In [None]:
import string
import re
import os
import sys
from numpy import array, argmax, random, take
import pandas as pd
from keras.models import Sequential
from keras.layers import LSTM, Input, TimeDistributed, Dense, Activation, RepeatVector, Embedding
import tensorflow as tf
from tensorflow.keras.preprocessing.text import Tokenizer
from keras.callbacks import ModelCheckpoint
from keras.preprocessing.sequence import pad_sequences
from keras.models import load_model, Model
from keras.losses import sparse_categorical_crossentropy
from keras import optimizers
from transformers import MarianTokenizer

import tensorflow_datasets as tfds
from datasets import Dataset, DatasetDict, load_dataset


import matplotlib.pyplot as plt
%matplotlib inline
pd.set_option('display.max_colwidth', 200)

Fetch dataset

In [None]:
train_ds = pd.read_csv("/kaggle/input/iwslt2017-en-zh/train.csv", nrows=10000)
val_ds = pd.read_csv("/kaggle/input/iwslt2017-en-zh/validation.csv", nrows=10000)
test_ds  = pd.read_csv("/kaggle/input/iwslt2017-en-zh/test.csv", nrows=10000)

In [None]:
# (train_ds, test_ds, val_ds), metadata = tfds.load('huggingface:iwslt2017/iwslt2017-en-zh', split=['train[:10000]', 'test', 'validation'], with_info=True)

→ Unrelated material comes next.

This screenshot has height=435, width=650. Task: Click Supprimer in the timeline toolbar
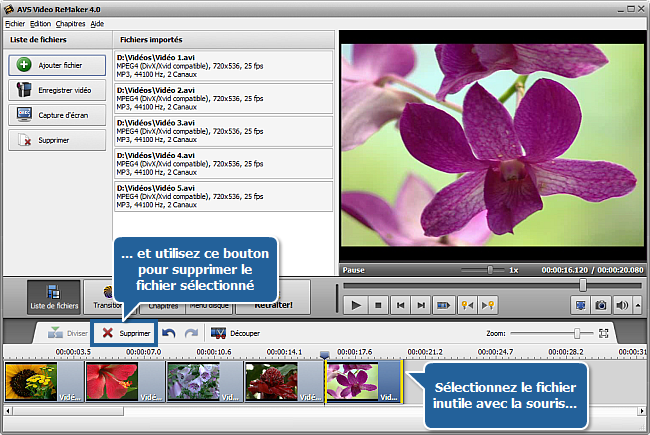click(125, 332)
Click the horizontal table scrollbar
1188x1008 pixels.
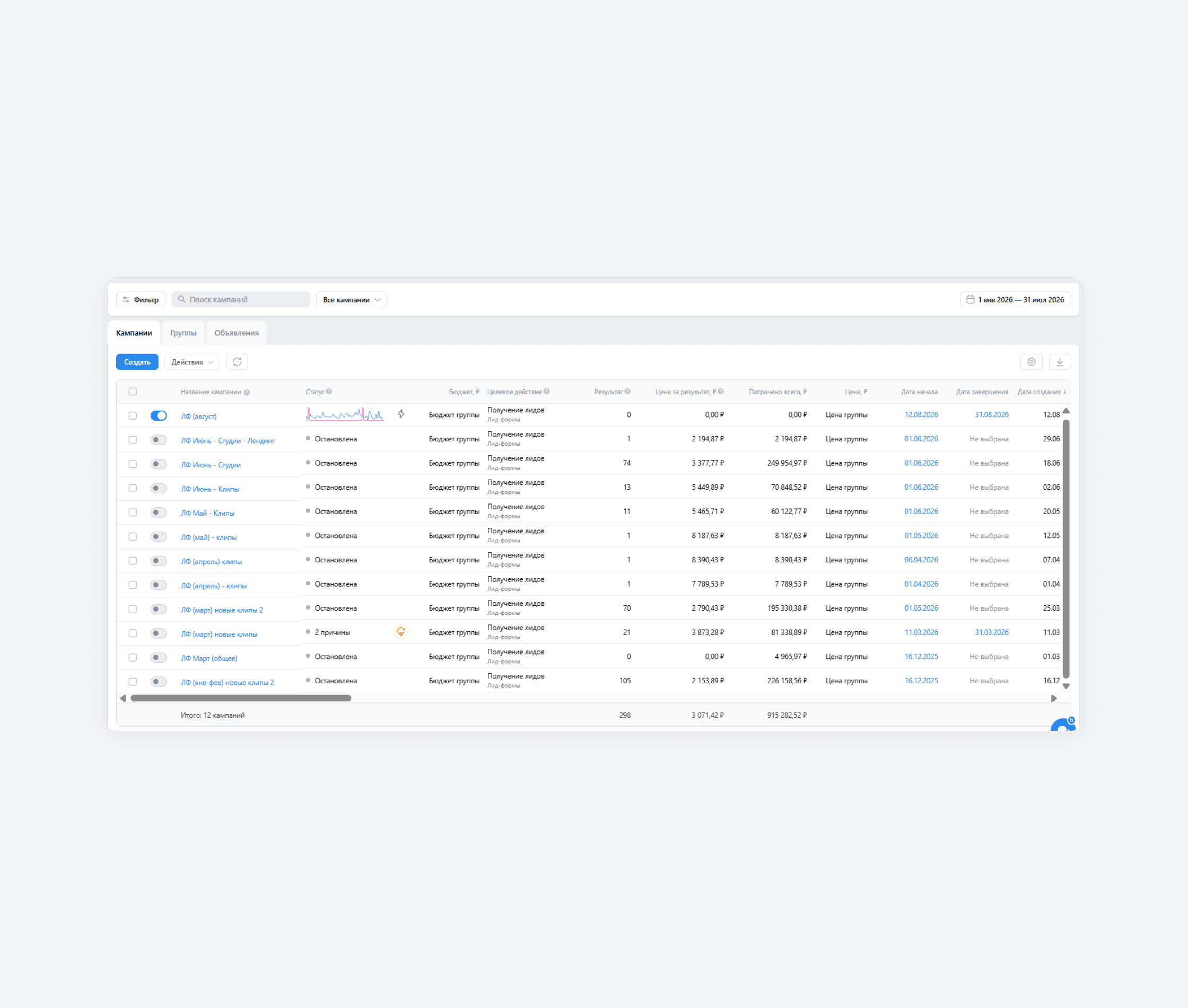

# print("Dataset Structure:")
# print(metadata.features)

In [None]:
# print("Train: %s \nTest: %s \nValidation: %s" % (train_ds.cardinality().numpy(), test_ds.cardinality().numpy(), val_ds.cardinality().numpy()))

In [None]:
# Split en and zh
# texts_en = list()
# texts_zh = list()
# for elm in train_ds:
#     texts_en.append(elm['translation']['en'].numpy().decode("utf-8"))
#     texts_zh.append(elm['translation']['zh'].numpy().decode("utf-8"))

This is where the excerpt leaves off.